Physiological and Transcriptome Analysis of Response of Soybean (Glycine Max) To Cd Stress Under Elevated Co2 Concentration

Elevated atmospheric CO2 concentration (eCO2 ) may mitigate the adverse impacts of heavy metals. Cd stress significantly decreased the weight of leaves and roots by 42.3% and 45.5%, while eCO2 significantly increased them under Cd stress. A significant increase in the content of malondialdehyde (MDA) and H2O2 was observed under Cd stress, along with a significant increase in the content of proline and soluble sugars and the activity of peroxidase, superoxide dismutase, catalase and reactive oxygen species. eCO2 significantly decreased the content of MDA and H2O2. The content of proline and soluble sugars were greater under the combination of eCO2 and Cd stress than that of under Cd alone due to the inhibited proline dehydrogenase activity and enhanced endogenous proline accumulation, thus alleviating Cd stress in soybean.
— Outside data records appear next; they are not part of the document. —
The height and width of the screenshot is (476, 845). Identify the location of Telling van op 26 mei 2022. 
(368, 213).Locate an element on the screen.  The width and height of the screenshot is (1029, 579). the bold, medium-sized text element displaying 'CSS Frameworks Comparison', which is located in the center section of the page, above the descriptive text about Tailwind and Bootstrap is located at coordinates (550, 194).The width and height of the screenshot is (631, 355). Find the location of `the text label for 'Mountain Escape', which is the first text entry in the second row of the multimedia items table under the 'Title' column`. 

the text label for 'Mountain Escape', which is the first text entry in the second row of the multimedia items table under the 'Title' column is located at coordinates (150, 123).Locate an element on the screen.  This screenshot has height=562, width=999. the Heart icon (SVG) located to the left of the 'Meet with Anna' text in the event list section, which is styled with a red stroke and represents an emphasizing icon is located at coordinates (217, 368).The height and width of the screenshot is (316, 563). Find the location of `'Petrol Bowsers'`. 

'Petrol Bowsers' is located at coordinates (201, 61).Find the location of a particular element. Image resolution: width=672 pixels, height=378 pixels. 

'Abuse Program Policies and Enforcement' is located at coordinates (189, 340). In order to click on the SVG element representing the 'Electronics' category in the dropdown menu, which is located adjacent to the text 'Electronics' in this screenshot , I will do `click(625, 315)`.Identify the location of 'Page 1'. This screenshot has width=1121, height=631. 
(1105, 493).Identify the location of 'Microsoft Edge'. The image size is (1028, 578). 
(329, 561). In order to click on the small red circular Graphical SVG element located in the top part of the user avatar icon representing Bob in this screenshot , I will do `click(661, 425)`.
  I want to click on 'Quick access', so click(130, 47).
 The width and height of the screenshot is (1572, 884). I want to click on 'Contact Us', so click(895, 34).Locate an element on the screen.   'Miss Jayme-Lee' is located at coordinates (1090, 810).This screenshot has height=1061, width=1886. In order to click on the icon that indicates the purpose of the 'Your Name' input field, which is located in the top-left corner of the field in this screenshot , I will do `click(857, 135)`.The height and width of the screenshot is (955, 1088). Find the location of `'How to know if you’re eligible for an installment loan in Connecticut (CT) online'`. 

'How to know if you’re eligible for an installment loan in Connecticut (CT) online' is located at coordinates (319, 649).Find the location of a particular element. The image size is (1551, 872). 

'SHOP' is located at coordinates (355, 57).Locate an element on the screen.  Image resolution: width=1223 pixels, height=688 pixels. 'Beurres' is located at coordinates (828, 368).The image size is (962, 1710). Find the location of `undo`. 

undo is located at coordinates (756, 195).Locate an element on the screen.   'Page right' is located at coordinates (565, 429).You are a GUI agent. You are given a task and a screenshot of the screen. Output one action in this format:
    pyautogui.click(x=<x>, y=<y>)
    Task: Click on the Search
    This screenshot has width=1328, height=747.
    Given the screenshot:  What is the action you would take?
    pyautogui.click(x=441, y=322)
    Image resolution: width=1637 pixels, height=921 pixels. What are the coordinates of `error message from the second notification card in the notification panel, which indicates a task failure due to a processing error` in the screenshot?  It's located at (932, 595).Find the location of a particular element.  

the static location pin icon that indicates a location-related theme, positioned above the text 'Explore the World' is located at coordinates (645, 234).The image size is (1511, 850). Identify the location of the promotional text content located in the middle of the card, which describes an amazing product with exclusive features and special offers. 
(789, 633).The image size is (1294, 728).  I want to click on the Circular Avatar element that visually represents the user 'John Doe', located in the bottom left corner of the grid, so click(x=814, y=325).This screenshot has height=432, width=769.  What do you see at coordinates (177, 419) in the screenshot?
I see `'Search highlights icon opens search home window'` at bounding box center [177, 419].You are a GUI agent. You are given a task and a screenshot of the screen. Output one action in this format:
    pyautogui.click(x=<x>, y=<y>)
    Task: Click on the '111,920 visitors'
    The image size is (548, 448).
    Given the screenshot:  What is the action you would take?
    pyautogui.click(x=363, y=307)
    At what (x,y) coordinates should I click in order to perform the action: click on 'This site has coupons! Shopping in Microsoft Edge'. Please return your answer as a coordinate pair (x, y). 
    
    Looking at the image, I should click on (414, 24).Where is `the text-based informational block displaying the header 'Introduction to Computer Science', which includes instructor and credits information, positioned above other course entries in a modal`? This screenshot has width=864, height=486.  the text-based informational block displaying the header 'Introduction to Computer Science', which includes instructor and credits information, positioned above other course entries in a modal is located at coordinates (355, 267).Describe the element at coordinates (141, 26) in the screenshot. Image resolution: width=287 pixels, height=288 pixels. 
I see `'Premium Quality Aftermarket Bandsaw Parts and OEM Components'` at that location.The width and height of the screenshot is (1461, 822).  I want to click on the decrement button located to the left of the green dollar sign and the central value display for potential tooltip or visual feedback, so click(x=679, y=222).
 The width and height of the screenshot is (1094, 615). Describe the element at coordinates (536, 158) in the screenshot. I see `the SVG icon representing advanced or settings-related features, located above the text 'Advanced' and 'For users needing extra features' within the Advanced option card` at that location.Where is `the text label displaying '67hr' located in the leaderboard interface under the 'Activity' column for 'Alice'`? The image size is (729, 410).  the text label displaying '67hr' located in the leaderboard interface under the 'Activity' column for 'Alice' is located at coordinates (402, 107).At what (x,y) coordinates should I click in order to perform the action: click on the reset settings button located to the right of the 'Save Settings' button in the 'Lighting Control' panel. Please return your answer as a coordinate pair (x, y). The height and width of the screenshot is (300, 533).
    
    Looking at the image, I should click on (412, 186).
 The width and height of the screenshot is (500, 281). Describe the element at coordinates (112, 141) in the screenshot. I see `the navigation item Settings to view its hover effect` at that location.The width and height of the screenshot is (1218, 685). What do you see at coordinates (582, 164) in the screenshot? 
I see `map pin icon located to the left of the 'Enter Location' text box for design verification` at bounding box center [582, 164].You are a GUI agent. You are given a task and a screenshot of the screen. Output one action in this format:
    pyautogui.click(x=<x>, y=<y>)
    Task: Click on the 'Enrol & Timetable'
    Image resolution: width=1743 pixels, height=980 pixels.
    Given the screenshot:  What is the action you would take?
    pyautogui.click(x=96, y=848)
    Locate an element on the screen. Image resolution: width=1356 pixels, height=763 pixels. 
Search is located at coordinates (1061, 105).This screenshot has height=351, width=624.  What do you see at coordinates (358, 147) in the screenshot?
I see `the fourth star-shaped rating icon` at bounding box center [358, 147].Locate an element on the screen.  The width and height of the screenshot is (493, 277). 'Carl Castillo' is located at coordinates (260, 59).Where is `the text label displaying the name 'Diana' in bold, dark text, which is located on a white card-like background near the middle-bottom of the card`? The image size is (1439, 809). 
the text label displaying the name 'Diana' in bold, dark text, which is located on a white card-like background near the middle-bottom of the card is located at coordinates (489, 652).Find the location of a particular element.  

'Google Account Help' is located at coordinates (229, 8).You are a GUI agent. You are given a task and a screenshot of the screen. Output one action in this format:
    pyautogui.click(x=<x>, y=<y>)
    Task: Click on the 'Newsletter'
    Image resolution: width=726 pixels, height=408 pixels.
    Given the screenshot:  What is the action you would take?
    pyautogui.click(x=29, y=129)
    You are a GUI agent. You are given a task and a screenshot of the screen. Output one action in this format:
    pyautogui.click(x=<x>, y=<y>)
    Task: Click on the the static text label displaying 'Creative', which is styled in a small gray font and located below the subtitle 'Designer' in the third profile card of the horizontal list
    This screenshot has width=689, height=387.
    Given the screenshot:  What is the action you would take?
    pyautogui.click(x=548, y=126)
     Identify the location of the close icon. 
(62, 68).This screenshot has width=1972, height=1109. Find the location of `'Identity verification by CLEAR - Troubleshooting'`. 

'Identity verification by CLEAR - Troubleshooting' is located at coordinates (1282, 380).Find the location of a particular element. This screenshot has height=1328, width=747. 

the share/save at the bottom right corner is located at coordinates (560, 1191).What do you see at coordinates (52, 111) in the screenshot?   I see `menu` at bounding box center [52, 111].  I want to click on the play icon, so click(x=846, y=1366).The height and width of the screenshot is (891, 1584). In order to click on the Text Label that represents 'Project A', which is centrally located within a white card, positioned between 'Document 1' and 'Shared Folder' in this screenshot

The genes encoding glutathione synthetase and phytochelatin synthase subjected to Cd stress under eCO2 were upregulated. The MAPK and some transcription factors such as bHLH, AP2/ERF and WRKY may alter their expressions involved in eCO2 alleviating the effects of Cd stress. These findings provided a basis for improving the ability of plants to respond to Cd stress under climate change scenario.